▶ _To do_: Locate the line that contains "2184x1703 pixels.". Reproduce it and all following lines up to the end of the material, exactly and with nothing added.

▶ _Input_:
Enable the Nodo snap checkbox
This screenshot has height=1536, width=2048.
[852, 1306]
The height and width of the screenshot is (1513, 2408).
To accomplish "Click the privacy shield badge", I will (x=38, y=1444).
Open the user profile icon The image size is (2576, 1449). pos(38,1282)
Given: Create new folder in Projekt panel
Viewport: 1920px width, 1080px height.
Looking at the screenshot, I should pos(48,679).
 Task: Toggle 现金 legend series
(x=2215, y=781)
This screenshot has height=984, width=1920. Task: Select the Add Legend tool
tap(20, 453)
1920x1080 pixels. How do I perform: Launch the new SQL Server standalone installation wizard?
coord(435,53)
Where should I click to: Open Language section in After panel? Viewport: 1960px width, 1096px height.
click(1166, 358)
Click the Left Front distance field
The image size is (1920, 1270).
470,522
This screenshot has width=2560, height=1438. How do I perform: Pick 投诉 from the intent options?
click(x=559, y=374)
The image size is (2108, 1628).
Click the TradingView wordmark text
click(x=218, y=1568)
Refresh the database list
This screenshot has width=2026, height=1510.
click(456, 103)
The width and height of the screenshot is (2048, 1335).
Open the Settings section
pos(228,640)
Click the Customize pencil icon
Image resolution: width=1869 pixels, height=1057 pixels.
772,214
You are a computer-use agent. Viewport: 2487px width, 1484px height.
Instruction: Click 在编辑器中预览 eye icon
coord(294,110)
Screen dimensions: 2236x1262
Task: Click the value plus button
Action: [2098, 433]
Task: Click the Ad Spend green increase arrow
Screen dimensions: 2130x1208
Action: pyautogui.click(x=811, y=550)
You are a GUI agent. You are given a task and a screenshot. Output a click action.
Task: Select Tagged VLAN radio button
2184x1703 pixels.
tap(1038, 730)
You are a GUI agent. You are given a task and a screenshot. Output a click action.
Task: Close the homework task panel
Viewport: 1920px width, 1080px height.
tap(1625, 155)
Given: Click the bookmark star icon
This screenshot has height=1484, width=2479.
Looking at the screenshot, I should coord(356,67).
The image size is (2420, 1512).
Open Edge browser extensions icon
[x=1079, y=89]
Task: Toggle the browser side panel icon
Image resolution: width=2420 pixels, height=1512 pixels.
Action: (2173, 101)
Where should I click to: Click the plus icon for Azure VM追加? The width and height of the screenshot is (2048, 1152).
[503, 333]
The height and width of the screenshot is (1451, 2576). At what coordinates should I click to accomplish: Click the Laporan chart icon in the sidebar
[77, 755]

▶ _Output_:
2184x1703 pixels.
tap(1038, 730)
You are a GUI agent. You are given a task and a screenshot. Output a click action.
Task: Close the homework task panel
Viewport: 1920px width, 1080px height.
tap(1625, 155)
Given: Click the bookmark star icon
This screenshot has height=1484, width=2479.
Looking at the screenshot, I should coord(356,67).
The image size is (2420, 1512).
Open Edge browser extensions icon
[x=1079, y=89]
Task: Toggle the browser side panel icon
Image resolution: width=2420 pixels, height=1512 pixels.
Action: (2173, 101)
Where should I click to: Click the plus icon for Azure VM追加? The width and height of the screenshot is (2048, 1152).
[503, 333]
The height and width of the screenshot is (1451, 2576). At what coordinates should I click to accomplish: Click the Laporan chart icon in the sidebar
[77, 755]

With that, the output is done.